[Dataset excerpts]
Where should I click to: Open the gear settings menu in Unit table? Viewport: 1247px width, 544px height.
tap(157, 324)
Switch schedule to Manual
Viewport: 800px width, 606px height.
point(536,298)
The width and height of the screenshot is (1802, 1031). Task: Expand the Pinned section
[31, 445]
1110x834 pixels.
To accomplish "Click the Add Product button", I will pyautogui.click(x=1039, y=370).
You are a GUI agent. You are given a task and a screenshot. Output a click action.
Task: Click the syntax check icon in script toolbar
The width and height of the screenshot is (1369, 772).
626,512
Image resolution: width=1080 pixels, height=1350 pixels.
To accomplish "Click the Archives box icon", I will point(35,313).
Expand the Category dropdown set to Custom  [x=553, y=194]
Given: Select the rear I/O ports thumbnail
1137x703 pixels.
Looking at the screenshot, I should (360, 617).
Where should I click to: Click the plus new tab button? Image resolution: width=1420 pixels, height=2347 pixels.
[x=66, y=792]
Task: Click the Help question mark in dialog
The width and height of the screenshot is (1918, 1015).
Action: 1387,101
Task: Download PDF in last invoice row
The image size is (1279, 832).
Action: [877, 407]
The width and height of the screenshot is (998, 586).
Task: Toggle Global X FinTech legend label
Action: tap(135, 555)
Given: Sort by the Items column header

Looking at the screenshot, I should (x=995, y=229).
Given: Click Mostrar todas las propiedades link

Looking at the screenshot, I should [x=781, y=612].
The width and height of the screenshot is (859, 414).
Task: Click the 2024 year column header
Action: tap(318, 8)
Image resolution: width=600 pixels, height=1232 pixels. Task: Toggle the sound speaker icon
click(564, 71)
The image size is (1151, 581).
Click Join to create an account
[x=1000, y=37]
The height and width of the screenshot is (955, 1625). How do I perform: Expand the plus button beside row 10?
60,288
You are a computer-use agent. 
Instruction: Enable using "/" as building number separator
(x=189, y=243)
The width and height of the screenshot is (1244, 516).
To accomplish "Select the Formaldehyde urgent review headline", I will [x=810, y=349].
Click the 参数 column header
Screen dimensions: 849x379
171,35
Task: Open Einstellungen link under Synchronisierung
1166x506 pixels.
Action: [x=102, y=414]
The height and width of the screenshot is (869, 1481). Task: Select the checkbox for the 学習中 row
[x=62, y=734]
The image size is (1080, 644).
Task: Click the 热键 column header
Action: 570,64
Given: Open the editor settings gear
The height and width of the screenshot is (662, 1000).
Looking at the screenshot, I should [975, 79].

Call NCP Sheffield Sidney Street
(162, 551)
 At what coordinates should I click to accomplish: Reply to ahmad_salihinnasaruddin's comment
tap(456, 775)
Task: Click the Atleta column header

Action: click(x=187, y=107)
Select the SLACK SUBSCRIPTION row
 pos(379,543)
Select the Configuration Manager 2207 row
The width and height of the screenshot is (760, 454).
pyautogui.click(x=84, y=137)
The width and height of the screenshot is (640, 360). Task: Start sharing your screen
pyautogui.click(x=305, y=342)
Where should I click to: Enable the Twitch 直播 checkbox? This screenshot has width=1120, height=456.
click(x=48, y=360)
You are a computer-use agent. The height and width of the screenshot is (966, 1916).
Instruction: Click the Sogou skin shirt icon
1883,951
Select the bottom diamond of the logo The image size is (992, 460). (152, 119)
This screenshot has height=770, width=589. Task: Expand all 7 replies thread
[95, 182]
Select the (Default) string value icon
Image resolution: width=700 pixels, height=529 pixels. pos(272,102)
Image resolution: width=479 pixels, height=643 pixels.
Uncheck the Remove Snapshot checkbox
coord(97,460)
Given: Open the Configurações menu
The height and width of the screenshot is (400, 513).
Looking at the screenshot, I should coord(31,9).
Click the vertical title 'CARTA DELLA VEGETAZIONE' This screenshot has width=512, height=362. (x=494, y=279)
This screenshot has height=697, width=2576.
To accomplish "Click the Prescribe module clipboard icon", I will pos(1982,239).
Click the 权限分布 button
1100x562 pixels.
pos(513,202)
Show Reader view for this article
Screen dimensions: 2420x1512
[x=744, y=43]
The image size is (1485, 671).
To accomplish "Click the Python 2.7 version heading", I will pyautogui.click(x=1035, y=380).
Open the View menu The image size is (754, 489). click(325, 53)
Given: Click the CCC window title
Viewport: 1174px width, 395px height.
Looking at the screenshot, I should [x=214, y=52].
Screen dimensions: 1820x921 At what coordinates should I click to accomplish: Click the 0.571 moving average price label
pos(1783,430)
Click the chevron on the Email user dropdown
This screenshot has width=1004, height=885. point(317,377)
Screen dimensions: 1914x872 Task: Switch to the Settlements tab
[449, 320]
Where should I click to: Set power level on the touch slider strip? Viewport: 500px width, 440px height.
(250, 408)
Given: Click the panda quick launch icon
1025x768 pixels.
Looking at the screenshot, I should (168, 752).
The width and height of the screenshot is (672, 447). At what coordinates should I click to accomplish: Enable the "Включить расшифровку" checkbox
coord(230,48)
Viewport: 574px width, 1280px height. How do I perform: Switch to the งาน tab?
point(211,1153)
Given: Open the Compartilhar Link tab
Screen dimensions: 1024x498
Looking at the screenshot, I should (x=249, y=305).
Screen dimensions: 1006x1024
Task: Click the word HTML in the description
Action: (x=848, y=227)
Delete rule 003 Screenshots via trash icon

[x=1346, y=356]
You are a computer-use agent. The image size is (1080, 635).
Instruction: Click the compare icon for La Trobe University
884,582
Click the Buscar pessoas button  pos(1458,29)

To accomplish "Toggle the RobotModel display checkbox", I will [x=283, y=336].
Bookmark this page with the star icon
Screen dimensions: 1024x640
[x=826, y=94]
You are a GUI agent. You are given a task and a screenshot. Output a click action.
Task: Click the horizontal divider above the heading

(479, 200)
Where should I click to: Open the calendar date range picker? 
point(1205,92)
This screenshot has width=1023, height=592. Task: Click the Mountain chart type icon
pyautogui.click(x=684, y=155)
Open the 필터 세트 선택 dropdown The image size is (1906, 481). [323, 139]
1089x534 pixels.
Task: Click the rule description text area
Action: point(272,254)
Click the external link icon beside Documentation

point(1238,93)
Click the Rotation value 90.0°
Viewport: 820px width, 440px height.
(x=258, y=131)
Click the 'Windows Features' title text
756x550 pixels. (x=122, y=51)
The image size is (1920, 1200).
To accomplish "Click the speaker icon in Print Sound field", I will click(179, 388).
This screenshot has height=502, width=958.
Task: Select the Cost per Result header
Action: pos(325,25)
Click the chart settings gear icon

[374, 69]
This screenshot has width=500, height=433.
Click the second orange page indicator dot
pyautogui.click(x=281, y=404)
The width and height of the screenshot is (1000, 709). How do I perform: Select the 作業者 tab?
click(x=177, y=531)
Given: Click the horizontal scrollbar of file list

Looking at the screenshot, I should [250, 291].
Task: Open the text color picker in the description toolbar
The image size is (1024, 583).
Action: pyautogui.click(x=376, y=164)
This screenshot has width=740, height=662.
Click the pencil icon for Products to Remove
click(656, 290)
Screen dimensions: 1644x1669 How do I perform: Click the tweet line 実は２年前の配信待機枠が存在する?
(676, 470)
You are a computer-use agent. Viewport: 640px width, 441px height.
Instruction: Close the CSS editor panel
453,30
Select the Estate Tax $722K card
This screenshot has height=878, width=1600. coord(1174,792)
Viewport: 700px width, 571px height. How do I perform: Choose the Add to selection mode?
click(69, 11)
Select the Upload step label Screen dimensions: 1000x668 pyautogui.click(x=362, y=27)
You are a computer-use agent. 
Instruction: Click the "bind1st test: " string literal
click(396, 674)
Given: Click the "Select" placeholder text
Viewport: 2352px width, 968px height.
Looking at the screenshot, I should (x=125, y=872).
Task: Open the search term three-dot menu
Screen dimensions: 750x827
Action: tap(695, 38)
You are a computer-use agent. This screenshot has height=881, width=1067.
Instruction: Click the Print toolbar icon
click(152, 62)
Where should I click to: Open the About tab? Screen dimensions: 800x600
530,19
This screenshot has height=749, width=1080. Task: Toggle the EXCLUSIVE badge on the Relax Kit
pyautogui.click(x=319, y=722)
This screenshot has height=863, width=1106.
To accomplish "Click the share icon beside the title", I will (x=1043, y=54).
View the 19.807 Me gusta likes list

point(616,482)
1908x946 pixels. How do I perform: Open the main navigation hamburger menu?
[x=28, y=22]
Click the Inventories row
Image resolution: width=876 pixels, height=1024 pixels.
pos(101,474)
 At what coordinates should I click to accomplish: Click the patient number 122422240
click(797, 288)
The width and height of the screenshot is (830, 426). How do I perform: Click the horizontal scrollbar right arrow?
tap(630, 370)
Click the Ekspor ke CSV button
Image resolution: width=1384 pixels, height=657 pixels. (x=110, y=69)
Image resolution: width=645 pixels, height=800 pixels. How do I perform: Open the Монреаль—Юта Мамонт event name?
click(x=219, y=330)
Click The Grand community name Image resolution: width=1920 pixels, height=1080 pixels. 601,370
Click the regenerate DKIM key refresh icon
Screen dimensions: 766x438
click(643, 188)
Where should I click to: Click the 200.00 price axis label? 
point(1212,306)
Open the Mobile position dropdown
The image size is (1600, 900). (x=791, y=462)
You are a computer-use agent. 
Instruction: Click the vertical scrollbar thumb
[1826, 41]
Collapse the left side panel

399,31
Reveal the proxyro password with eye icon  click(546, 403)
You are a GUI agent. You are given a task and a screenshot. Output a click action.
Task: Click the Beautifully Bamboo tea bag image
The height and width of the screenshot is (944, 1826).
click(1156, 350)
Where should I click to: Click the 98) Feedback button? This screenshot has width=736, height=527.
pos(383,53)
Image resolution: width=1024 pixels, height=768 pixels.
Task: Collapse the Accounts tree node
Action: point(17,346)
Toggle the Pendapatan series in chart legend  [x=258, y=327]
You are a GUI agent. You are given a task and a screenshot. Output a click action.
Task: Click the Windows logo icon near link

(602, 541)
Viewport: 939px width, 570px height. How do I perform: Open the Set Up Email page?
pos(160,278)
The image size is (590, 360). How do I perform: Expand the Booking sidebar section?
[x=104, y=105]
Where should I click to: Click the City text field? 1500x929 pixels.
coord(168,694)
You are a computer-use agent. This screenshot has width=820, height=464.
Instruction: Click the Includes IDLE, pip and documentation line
[/Dataset excerpts]
- _Task details_
Given the records above, reproduce precisely and only the lines between the line holding "Screen dimensions: 1820x921" and the line holding "The image size is (1920, 1200).", inclusive.

- _Answer to this exercise_
Screen dimensions: 1820x921 At what coordinates should I click to accomplish: Click the 0.571 moving average price label
pos(1783,430)
Click the chevron on the Email user dropdown
This screenshot has width=1004, height=885. point(317,377)
Screen dimensions: 1914x872 Task: Switch to the Settlements tab
[449, 320]
Where should I click to: Set power level on the touch slider strip? Viewport: 500px width, 440px height.
(250, 408)
Given: Click the panda quick launch icon
1025x768 pixels.
Looking at the screenshot, I should (168, 752).
The width and height of the screenshot is (672, 447). At what coordinates should I click to accomplish: Enable the "Включить расшифровку" checkbox
coord(230,48)
Viewport: 574px width, 1280px height. How do I perform: Switch to the งาน tab?
point(211,1153)
Given: Open the Compartilhar Link tab
Screen dimensions: 1024x498
Looking at the screenshot, I should (x=249, y=305).
Screen dimensions: 1006x1024
Task: Click the word HTML in the description
Action: (x=848, y=227)
Delete rule 003 Screenshots via trash icon

[x=1346, y=356]
You are a computer-use agent. The image size is (1080, 635).
Instruction: Click the compare icon for La Trobe University
884,582
Click the Buscar pessoas button  pos(1458,29)

To accomplish "Toggle the RobotModel display checkbox", I will [x=283, y=336].
Bookmark this page with the star icon
Screen dimensions: 1024x640
[x=826, y=94]
You are a GUI agent. You are given a task and a screenshot. Output a click action.
Task: Click the horizontal divider above the heading

(479, 200)
Where should I click to: Open the calendar date range picker? 
point(1205,92)
This screenshot has width=1023, height=592. Task: Click the Mountain chart type icon
pyautogui.click(x=684, y=155)
Open the 필터 세트 선택 dropdown The image size is (1906, 481). [323, 139]
1089x534 pixels.
Task: Click the rule description text area
Action: point(272,254)
Click the external link icon beside Documentation

point(1238,93)
Click the Rotation value 90.0°
Viewport: 820px width, 440px height.
(x=258, y=131)
Click the 'Windows Features' title text
756x550 pixels. (x=122, y=51)
The image size is (1920, 1200).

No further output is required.